SUPPLIED MATERIAL
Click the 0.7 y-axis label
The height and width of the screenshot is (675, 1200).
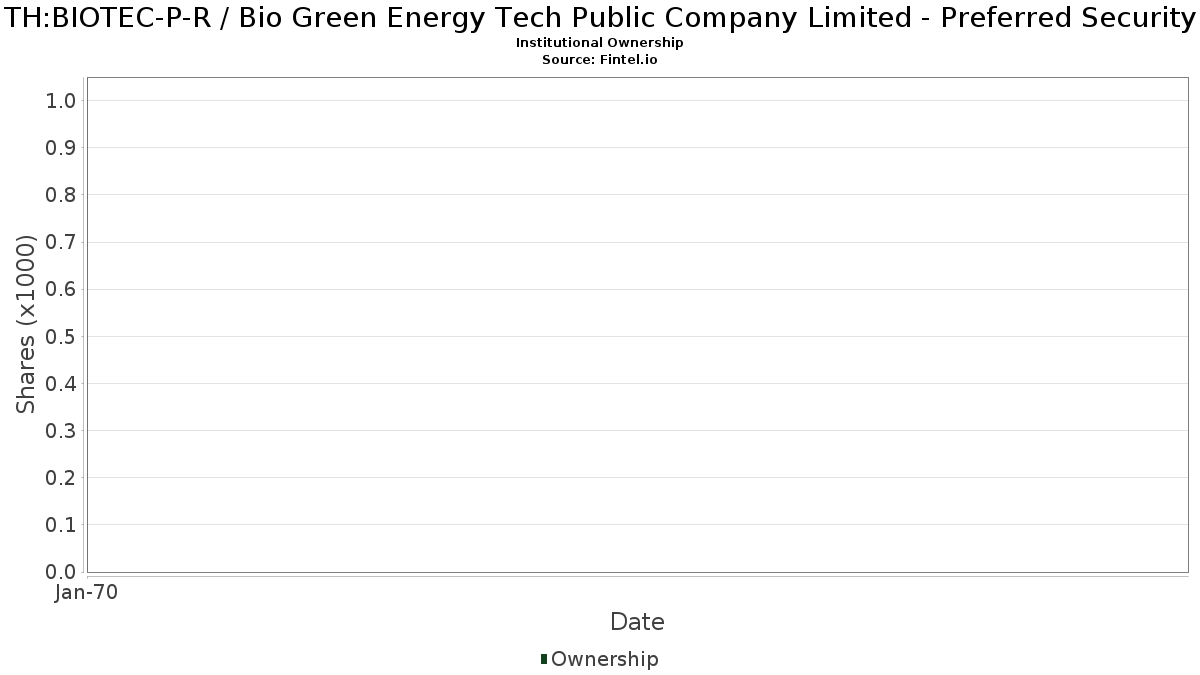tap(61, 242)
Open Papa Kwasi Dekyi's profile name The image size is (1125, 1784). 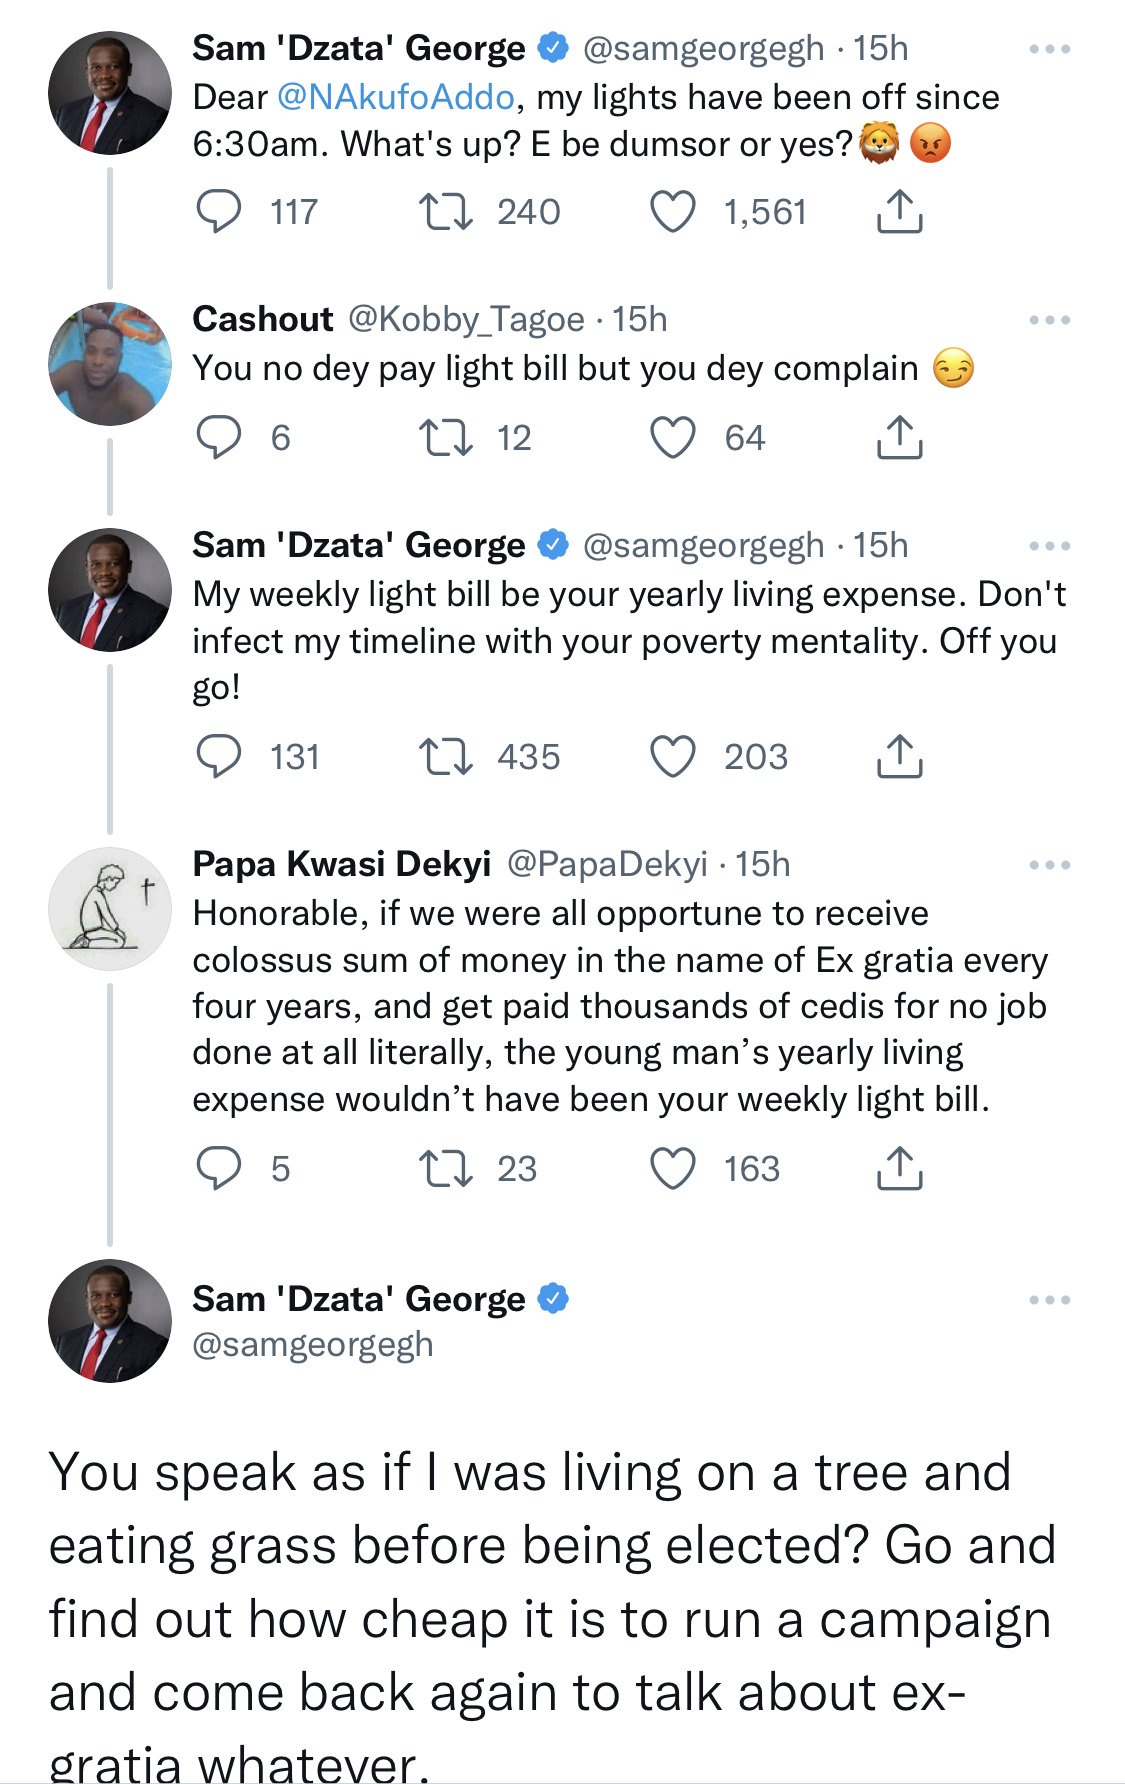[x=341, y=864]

---

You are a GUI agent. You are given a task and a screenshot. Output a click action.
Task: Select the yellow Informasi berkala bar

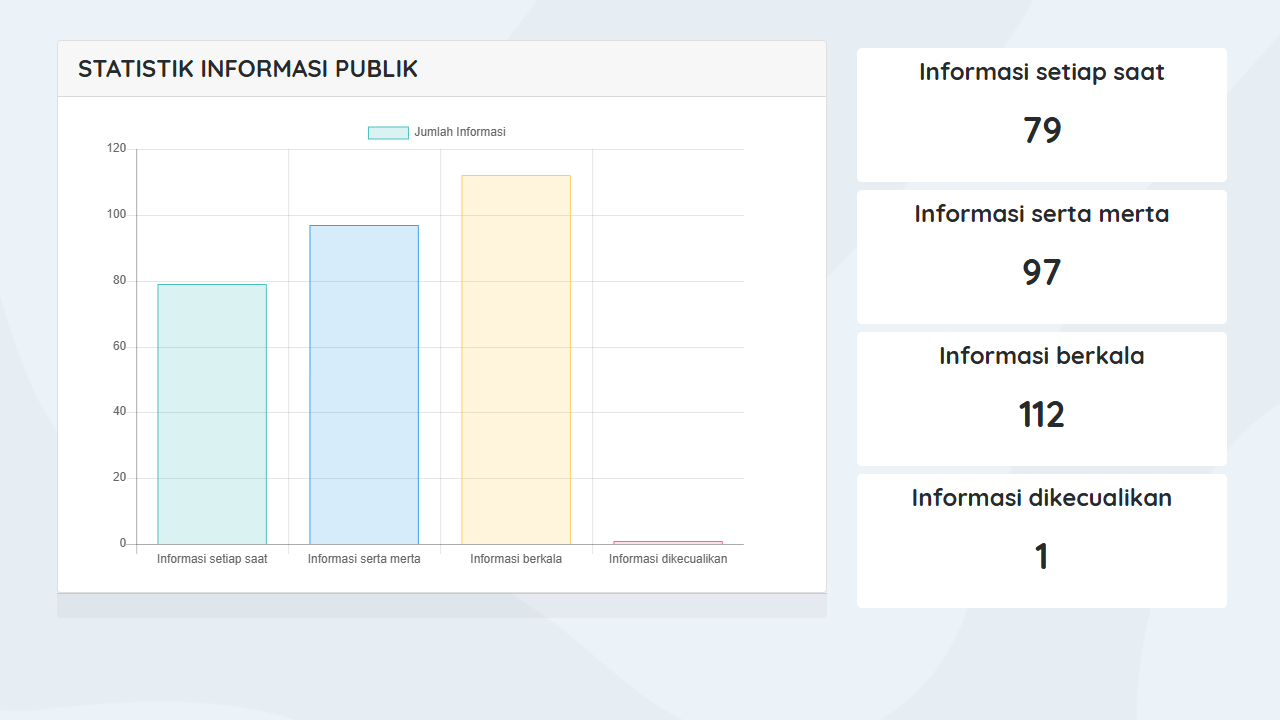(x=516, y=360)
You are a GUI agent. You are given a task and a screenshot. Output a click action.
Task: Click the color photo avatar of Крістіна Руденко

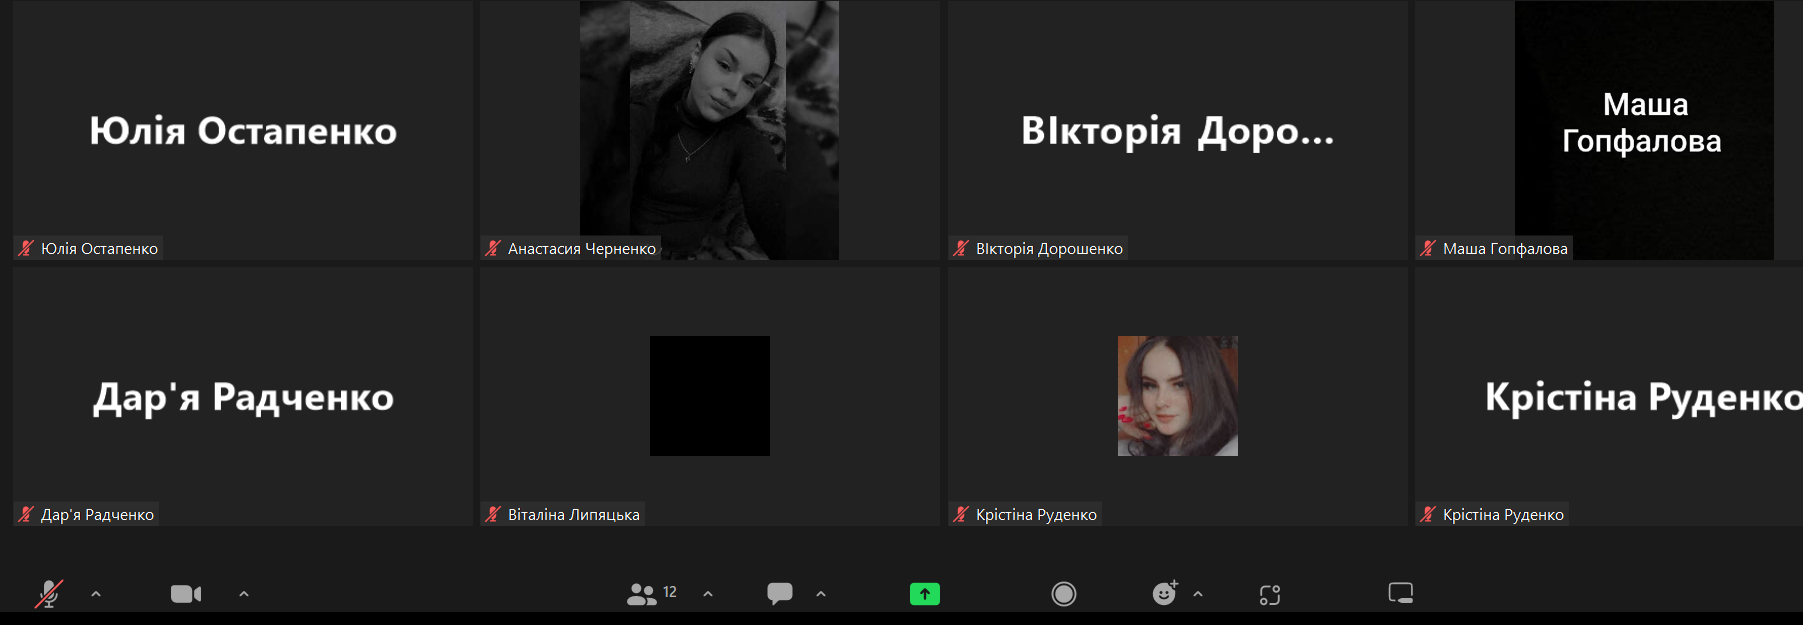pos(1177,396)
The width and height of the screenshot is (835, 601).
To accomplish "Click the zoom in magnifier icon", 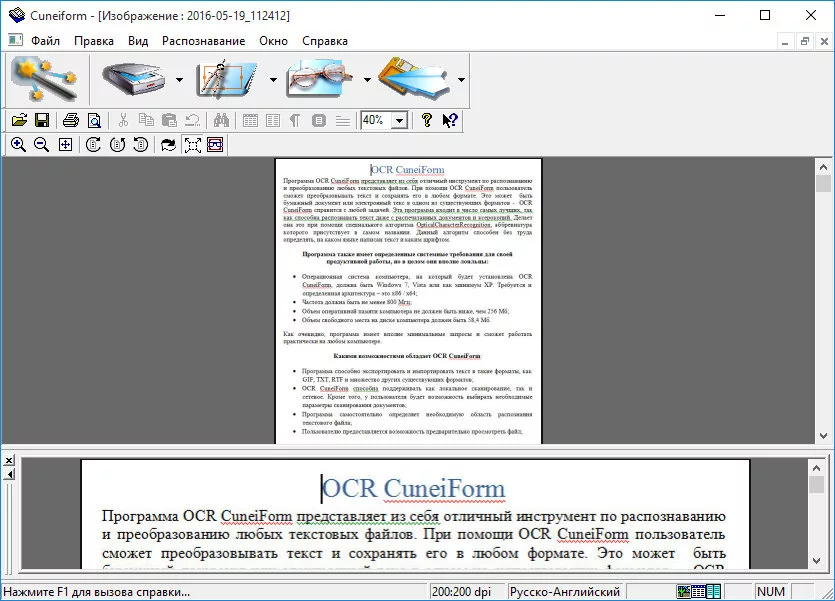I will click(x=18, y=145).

TASK BRIEF
Return each line of the material above that contains the string "height".

FINAL RESULT
The height and width of the screenshot is (675, 1200).
The width and height of the screenshot is (835, 601).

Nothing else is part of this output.